(a) Obtain the expression for the magnetic energy stored in a solenoid in terms of magnetic field B, area A and length l of the solenoid. (b) How does this magnetic energy compare with the electrostatic energy stored in a capacitor?

(a) From Eq. (6.19), the magnetic energy is
`U_B = 1/2 LI^2`
`= 1/2 L ((B)/(mu_0 n))^2 " "`(since B = `mu_0 nI` , for a solenoid)

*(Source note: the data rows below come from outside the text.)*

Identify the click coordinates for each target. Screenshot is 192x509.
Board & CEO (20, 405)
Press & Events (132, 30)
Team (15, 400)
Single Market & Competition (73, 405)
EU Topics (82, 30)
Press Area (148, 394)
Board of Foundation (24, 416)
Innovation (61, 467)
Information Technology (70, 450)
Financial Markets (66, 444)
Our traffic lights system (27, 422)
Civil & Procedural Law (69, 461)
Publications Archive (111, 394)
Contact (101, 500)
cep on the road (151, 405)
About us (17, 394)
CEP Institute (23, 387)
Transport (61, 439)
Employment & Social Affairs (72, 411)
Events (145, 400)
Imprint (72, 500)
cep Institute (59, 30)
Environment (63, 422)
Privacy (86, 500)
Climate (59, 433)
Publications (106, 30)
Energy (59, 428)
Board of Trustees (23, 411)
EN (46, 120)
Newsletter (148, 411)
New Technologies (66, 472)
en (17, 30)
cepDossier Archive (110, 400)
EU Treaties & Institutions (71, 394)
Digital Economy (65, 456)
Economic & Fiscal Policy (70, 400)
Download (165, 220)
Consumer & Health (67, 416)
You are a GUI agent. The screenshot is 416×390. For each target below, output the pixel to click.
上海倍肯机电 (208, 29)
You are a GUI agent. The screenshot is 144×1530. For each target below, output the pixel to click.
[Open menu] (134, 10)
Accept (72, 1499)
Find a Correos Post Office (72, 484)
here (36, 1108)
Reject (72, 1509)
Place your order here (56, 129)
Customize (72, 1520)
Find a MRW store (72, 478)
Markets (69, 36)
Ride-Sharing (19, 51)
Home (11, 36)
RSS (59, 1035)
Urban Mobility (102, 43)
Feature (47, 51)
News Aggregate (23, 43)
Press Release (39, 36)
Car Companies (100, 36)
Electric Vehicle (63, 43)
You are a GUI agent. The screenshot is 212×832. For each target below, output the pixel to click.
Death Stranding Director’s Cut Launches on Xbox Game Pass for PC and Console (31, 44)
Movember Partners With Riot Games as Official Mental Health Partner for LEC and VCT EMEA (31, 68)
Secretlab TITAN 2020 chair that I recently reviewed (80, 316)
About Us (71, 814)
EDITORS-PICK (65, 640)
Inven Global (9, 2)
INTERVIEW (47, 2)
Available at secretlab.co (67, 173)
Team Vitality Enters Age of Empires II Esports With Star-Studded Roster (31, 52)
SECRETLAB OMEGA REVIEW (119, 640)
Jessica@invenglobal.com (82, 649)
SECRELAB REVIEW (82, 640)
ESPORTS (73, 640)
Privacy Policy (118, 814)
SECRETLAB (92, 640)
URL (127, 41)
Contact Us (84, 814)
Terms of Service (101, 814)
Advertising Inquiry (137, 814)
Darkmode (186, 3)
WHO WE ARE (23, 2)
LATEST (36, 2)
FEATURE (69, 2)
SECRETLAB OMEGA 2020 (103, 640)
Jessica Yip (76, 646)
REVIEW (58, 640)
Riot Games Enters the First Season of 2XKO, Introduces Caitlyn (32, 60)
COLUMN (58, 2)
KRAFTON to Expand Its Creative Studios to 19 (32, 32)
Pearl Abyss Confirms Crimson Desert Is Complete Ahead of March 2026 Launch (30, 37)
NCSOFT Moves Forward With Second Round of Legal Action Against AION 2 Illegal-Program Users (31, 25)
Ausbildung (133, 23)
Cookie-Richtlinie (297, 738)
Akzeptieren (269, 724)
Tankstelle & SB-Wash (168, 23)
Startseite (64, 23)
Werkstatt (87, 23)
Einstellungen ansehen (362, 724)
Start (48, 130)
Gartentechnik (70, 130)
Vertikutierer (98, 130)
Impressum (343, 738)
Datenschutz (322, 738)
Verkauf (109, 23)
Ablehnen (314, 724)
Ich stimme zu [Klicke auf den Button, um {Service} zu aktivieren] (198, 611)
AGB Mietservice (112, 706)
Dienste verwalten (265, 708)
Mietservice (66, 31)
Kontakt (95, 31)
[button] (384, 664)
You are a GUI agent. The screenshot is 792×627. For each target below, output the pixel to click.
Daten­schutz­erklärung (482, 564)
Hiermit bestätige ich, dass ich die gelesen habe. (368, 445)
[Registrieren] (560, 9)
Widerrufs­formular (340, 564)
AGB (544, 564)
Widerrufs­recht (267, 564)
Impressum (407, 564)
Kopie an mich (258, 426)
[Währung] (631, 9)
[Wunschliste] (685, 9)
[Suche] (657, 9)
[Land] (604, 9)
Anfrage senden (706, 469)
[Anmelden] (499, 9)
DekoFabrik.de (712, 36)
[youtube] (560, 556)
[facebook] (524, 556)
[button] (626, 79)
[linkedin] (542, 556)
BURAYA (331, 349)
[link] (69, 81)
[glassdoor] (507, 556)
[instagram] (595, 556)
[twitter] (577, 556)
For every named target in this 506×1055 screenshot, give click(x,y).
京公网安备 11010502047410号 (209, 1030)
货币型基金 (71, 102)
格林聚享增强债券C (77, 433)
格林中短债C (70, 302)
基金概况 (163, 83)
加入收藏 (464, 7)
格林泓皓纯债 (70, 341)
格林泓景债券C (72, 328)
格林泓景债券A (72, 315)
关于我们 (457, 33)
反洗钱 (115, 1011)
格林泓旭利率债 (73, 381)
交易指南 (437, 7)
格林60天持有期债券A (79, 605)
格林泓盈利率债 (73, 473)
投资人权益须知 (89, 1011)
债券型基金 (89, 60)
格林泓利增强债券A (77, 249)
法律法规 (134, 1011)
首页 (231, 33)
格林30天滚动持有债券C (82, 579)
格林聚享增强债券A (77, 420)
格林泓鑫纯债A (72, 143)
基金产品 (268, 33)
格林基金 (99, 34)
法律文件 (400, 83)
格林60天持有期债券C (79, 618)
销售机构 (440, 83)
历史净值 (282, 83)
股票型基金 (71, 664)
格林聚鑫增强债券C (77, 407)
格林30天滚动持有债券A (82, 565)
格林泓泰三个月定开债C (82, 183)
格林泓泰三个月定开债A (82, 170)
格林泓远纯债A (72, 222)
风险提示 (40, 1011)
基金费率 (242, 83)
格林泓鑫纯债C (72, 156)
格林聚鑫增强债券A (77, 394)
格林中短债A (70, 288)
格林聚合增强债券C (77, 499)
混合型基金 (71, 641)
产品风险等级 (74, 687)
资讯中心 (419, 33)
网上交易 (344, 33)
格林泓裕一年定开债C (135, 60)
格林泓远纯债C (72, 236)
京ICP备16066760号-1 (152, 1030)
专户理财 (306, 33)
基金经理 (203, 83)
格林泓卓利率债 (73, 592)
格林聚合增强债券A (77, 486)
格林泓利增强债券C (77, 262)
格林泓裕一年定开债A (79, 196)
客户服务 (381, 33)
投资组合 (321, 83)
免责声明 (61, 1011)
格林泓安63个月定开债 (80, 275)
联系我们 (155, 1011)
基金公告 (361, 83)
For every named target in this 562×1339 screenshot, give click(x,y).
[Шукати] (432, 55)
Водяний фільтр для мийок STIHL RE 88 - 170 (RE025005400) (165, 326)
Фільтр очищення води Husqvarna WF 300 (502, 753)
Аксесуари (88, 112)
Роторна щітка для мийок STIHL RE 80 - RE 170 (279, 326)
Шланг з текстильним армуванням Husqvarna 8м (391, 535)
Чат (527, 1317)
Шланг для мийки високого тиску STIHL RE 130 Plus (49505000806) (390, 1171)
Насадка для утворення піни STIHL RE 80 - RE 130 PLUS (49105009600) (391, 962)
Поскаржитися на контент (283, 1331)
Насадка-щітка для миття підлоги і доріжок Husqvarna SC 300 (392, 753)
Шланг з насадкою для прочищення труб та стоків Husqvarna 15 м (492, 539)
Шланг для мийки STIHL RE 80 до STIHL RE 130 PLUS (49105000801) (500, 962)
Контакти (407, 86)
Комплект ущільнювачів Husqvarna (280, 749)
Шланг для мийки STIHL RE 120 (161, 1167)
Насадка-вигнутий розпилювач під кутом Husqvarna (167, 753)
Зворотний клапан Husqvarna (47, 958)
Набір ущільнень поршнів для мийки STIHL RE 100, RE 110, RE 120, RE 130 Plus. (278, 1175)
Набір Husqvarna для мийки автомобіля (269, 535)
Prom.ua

`=1/2 (mu_0n^2 Al) ((B)/(mu_0 n))^2 " "`(from Eq. (6.17)]
`=1/(2mu_0) B^2 Al`
(b) The magnetic energy per unit volume is,
`u_B = (U_B)/(V) " "` (where V is volume that contains flux)
`= (U_B)/(Al)`
`=(B^2)/(2mu_0)" "` (6.20)
We have already obtained the relation for the electrostatic energy stored per unit volume in a parallel plate capacitor (refer to Chapter 2, Eq. 2.77),
`u_E = 1/2 epsi_0 E^2 " "` (2.77)
In both the cases energy is proportional to the square of the field strength. Equations (6.20) and (2.77) have been derived for special cases: a solenoid and a parallel plate capacitor, respectively. But they are general and valid for any region of space in which a magnetic field or/and an electric field exist.